For element wise differences, Jerry provided an excellent solution. If that's really what you want, this is a perfect way to go.

However, I want to point out that there could be some confusion going on between the element wise difference and the distance between vectors. If you want to calculate the distance of vectors (=you want to find the vector that is closest to the query vector) you need to redefine your calculation:

Consider these 2 vectors:

  • v1: [1 4]
  • v2: [4 1]

Given a query vector q [2 4], it is obvious that v1 is closer than v2, although the sum of the differences is the same:

diff(v1, q) = (1-2) + (4-4) = -1+0 = -1
diff(v2, q) = (4-2) + (1-4) = 2-3 = -1

The problem with your diff-function is, that negative differences should be treated positive if you want to know the distance of the vectors. So using the distance function (=absolute values of the differences) the equations look like this:

dist(v1, q) = abs(1-2) + abs(4-4) = 1+0 = 1
dist(v2, q) = abs(4-2) + abs(1-4) = 2+3 = 5

Now clearly we see that v1 is closer to q.

Again, this might not be an answer to the initial question - just some add on :)

Stefan Woehrer
  • 527
  • 3
  • 11
  • thanks, really well-thought insight. But in this application, a simple element-wise different approach would be a reasonable approximation to the problem I need to deal with. It should be also much more light-weight than classic vector-distance/similarity metrics. – Ziqi Apr 03 '17 at 18:21
  • 1
    i re-thought this and based on your description an "element wise difference" can only be an absolute difference (a difference can never be negative). if an element wise difference is what you "have to" calculate (like if this is your homework hehe), you need to use absolute values. – Stefan Woehrer Apr 06 '17 at 16:00
0

I would like to suggest an unorthodox way of approaching for calculating manhattan distances between a query vector and a set of vectors (m) using GPGPU.
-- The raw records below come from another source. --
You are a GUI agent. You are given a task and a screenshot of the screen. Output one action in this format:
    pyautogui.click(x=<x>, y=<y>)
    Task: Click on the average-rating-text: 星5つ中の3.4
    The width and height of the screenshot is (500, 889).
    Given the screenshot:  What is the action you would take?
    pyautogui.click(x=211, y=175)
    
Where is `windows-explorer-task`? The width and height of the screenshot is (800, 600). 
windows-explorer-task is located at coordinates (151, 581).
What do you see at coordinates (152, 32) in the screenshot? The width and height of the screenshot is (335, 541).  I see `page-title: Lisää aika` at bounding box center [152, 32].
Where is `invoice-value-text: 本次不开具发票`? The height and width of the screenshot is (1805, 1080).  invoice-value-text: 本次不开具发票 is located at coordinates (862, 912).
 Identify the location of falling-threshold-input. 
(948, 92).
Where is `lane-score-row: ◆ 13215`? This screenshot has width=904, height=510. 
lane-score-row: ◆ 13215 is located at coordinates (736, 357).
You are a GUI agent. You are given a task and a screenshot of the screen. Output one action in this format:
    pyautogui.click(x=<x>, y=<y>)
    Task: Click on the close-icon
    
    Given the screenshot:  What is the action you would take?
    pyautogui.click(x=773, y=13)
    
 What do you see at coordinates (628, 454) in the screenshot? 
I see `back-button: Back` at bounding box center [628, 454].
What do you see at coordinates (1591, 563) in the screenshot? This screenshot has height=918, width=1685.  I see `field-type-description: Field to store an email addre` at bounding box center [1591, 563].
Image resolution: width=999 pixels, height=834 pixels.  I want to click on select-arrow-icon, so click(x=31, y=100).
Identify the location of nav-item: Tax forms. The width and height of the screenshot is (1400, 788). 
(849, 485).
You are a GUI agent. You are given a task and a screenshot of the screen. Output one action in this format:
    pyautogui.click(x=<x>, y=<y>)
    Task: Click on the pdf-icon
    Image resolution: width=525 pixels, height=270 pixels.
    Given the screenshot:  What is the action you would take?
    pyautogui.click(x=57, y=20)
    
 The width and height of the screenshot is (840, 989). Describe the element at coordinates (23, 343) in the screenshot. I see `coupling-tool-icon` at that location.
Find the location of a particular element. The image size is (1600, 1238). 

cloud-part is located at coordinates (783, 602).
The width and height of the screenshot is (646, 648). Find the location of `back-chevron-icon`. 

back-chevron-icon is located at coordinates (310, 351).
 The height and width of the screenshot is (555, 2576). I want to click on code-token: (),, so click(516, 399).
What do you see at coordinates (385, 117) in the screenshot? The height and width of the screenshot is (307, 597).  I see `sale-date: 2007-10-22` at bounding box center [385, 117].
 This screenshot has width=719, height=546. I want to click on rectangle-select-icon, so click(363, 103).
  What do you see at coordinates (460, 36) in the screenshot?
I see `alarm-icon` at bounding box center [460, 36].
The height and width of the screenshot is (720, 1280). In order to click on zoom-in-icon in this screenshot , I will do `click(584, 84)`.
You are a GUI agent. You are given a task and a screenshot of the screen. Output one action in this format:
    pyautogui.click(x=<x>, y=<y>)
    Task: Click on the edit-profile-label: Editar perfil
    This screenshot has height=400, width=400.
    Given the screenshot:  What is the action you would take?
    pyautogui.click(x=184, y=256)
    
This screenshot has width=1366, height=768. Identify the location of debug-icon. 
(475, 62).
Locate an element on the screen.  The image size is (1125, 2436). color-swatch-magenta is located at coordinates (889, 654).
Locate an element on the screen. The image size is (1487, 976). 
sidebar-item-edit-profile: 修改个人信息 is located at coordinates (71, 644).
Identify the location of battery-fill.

Lets assume that your set of vectors are defined as S(m,n)

S (m,n) = 
   [s_1,1, s_1,2, .... s_1,n

    s_2,1, s_1,2, .... s_2,n

    ....               ....

    s_m,1, s_m,2, .... s_m,n]

First you have to transform your N-dimensional vectors (V1,.. Vn) to N+1 dimensional vectors as (V1,...Vn,1), which can be done in O(m) time.

S'(m,n+1)= 
    [s_1,1, s_1,2, .... s_1,n ,1

     s_2,1, s_1,2, .... s_2,n, 1

     ....               ....

     s_m,1, s_m,2, .... s_m,n ,1]

Then you can translate your set around your query vector Q' = [Q1,..., Qn, 1] using

TQ(n+1,n+1)= 
    [1, 0, .... 0, -Q1

     0, 1, .... 0, -Q2

     ....         ....

     0, 0, .... 1, -Qn
     0, 0, .... 0, 1]

S''(m,n+1)= S'(m,n+1) x TQ(n+1,n+1);

Manhattan Distances can be calculated using the following matrix multiplication:

MD(n+1,1)= 
    [1, 

     1, 

     ...

     1, 
     0]

 S'''(m,1) = S''(m,n+1) x MD(n+1,1)

All matrix multiplication can be done in GPU as stated in Section 3.4 of Matrix computations on the GPU by using CUDA to optimise your processing

Now, the only thing you need to do is to find min(S''') and its corresponding vector which can be done in O(m) time.